Amount of standard meal allowance. The standard meal allowance is the federal M&IE rate. For travel in 2009, the rate for most small localities in the United States is $39 a day for the period January 1 through September 30, 2009, and $46 a day for the period October 1 through December 31, 2009.
Most major cities and many other localities in the United States are designated as high-cost areas, qualifying for higher standard meal allowances. These rates are listed in Publication 1542, which is available on the Internet at www.irs.gov. You can also find this information (organized by state) on the Internet at www.gsa.gov. Click on “Per Diem Rates,” then select “2009” for the period January 1, 2009 – September 30, 2009, and select “2010” for the period October 1, 2009 – December 31, 2009. However, you can apply the rates in effect before October 1, 2009, for expenses of all travel within the United States for 2009 instead of the updated rates. You must consistently use either the rates for the first 9 months of 2009 or the updated rates for the period of October 1, 2009, through December 31, 2009. If you travel to more than one location in one day, use the rate in effect for the area where you stop for sleep or rest. If you work in the transportation industry, however, see Special rate for transportation workers , later.
Standard meal allowance for areas outside the continental United States. The standard meal allowance rates above do not apply to travel in Alaska, Hawaii, or any other location outside the continental United States. The Department of Defense establishes per diem rates for Alaska, Hawaii, Puerto Rico, American Samoa, Guam, Midway, the Northern Mariana Islands, the U.S. Virgin Islands, Wake Island, and other non-foreign areas outside the continental United States. The Department of State establishes per diem rates for all other foreign areas.
You can access per diem rates for non-foreign areas outside the continental United States at: http://perdiem.hqda.pentagon.mil/perdiem/perdiemrates.html. You can access all other foreign per diem rates at: www.state.gov/travel/. Click on “Travel,” and click on “Foreign Per Diem Rates,” to obtain the latest foreign per diem rates.
Special rate for transportation workers. You can use a special standard meal allowance if you work in the transportation industry. You are in the transportation industry if your work:
Using the special rate for transportation workers eliminates the need for you to determine the standard meal allowance for every area where you stop for sleep or rest. If you choose to use the special rate for any trip, you must use the special rate (and not use the regular standard meal allowance rates) for all trips you take that year.
Travel for days you depart and return. For both the day you depart for and the day you return from a business trip, you must prorate the standard meal allowance (figure a reduced amount for each day). You can do so by one of two methods.
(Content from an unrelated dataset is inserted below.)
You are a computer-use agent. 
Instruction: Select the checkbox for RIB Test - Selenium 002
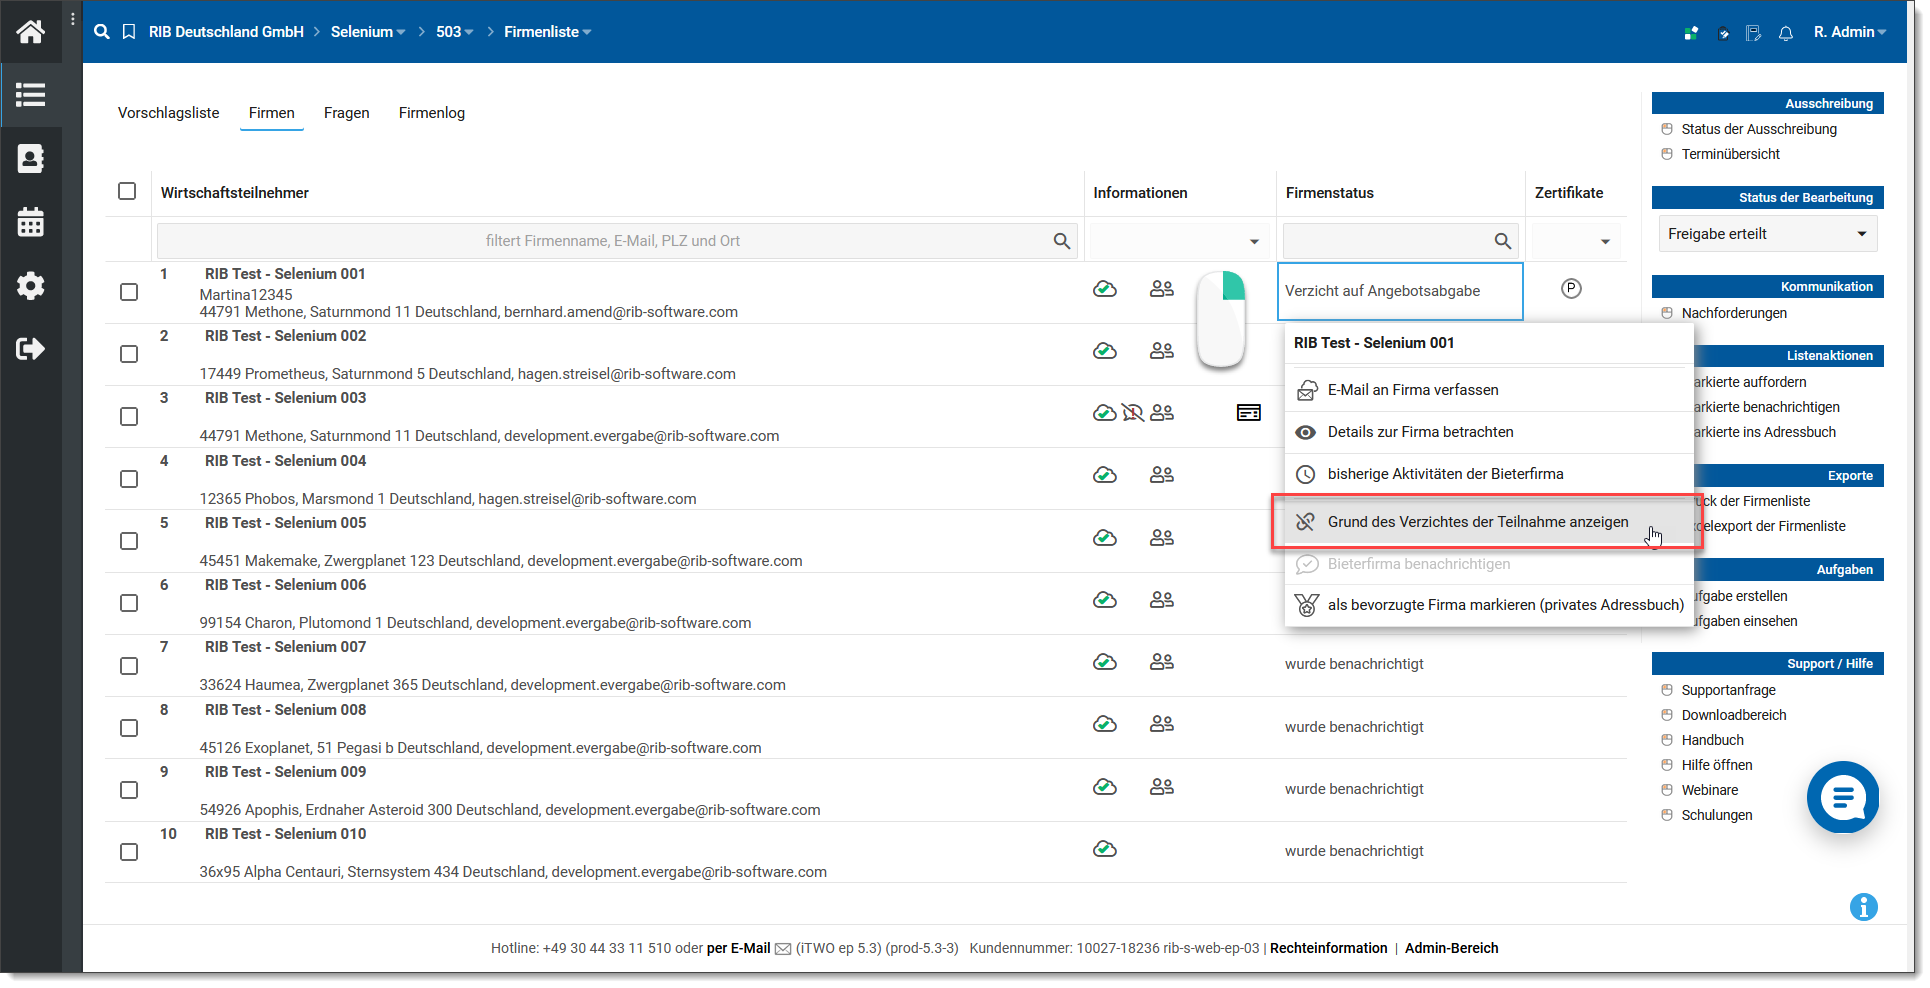[129, 354]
Example. Jen is employed in New Orleans as a convention planner. In March, her employer sent her on a 3-day trip to Washington, DC, to attend a planning seminar. She left her home in New Orleans at 10 a.m. on Wednesday and arrived in Washington, DC, at 5:30 p.m. After spending two nights there, she flew back to New Orleans on Friday and arrived back home at 8:00 p.m. Jen's employer gave her a flat amount to cover her expenses and included it with her wages. Under Method 1, Jen can claim 2½ days of the standard meal allowance for Washington, DC: 3/4 of the daily rate for Wednesday and Friday (the days she departed and returned), and the full daily rate for Thursday. Under Method 2, Jen could also use any method that she applies consistently and that is in accordance with reasonable business practice. For example, she could claim 3 days of the standard meal allowance even though a federal employee would have to use Method 1 and be limited to only 2½ days.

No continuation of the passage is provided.